Collected data:

Start of Block

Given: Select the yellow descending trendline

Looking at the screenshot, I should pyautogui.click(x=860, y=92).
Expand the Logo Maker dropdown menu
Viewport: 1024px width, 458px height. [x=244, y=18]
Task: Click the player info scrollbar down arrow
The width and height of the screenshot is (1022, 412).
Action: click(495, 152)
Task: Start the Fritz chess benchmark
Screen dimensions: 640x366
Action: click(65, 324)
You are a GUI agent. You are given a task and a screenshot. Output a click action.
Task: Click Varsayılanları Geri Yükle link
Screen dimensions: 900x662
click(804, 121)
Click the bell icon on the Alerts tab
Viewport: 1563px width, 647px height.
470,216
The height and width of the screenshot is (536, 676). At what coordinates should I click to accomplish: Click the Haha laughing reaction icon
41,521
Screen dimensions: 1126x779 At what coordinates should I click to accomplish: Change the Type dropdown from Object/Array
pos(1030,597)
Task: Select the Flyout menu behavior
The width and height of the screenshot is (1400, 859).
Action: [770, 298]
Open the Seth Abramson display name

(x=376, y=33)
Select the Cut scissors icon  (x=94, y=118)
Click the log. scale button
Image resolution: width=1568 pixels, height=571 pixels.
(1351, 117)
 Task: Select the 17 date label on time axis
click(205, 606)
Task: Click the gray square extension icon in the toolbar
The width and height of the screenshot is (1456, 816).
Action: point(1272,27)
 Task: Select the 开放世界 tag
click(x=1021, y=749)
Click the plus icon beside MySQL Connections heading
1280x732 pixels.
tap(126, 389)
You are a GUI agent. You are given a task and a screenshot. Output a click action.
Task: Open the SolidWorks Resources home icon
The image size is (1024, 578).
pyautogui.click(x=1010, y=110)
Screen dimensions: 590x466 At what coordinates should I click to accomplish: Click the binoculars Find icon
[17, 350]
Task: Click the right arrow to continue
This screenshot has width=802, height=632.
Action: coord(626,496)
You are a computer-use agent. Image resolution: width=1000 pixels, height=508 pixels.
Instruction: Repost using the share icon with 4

End of Block

Activity: Work through the records above line by line and count those that hold the string "arrow". Give only the result.

Answer to this exercise: 2